----- DATA -----

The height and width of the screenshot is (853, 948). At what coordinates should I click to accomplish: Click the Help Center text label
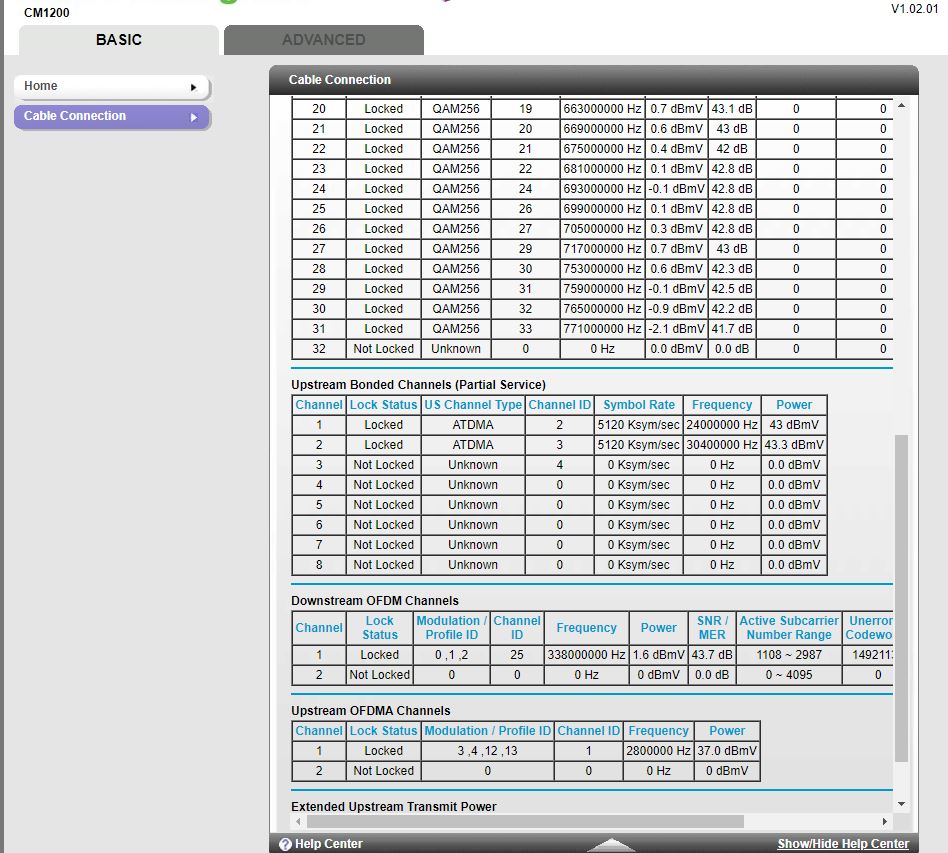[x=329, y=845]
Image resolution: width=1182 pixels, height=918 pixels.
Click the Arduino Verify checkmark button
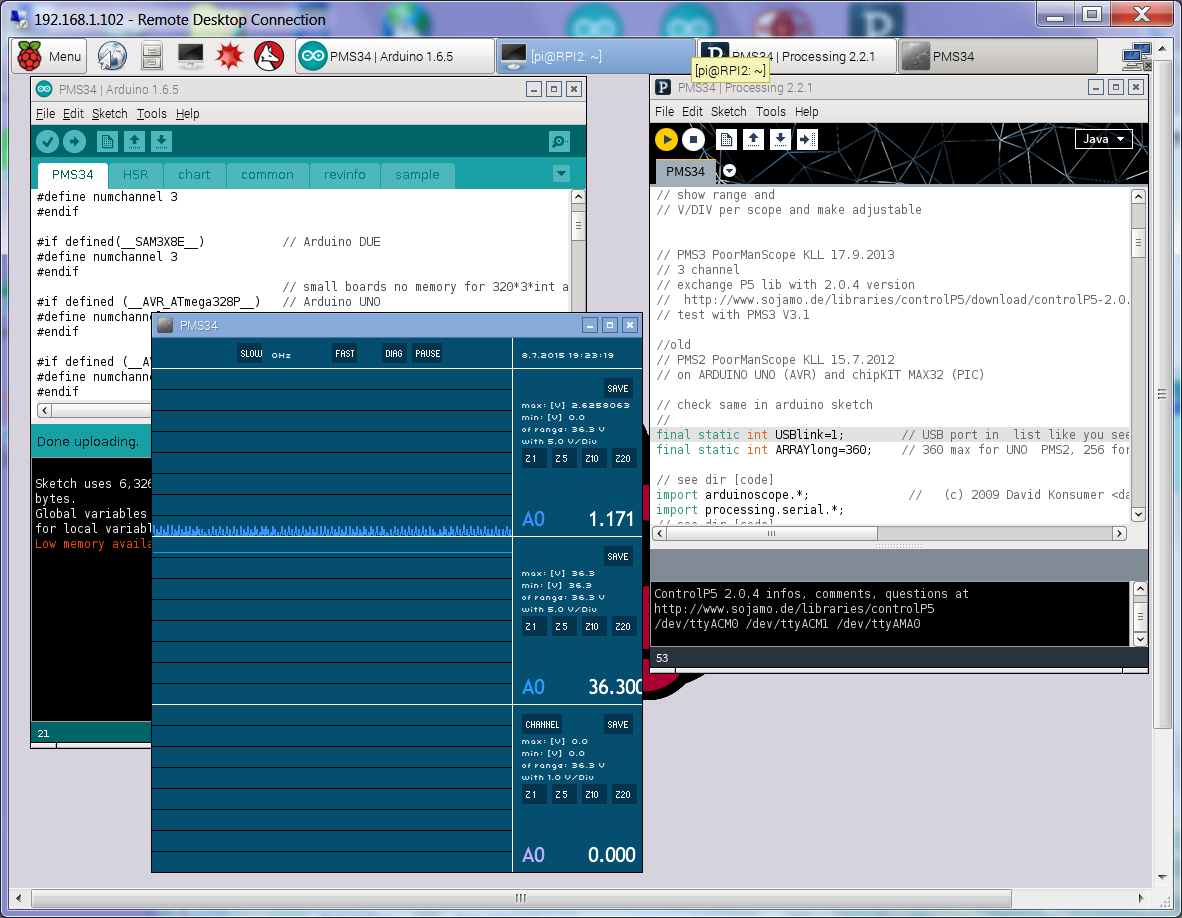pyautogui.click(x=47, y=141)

-----

AIM: Revise the material above by swapping "checkmark" for "tick" and keeping everything else as it is. Leave the pictures out of your output.

RESULT OF THIS EXERCISE:
The height and width of the screenshot is (853, 948). At what coordinates should I click to accomplish: Click the Help Center text label
[x=329, y=845]
Image resolution: width=1182 pixels, height=918 pixels.
Click the Arduino Verify tick button
pyautogui.click(x=47, y=141)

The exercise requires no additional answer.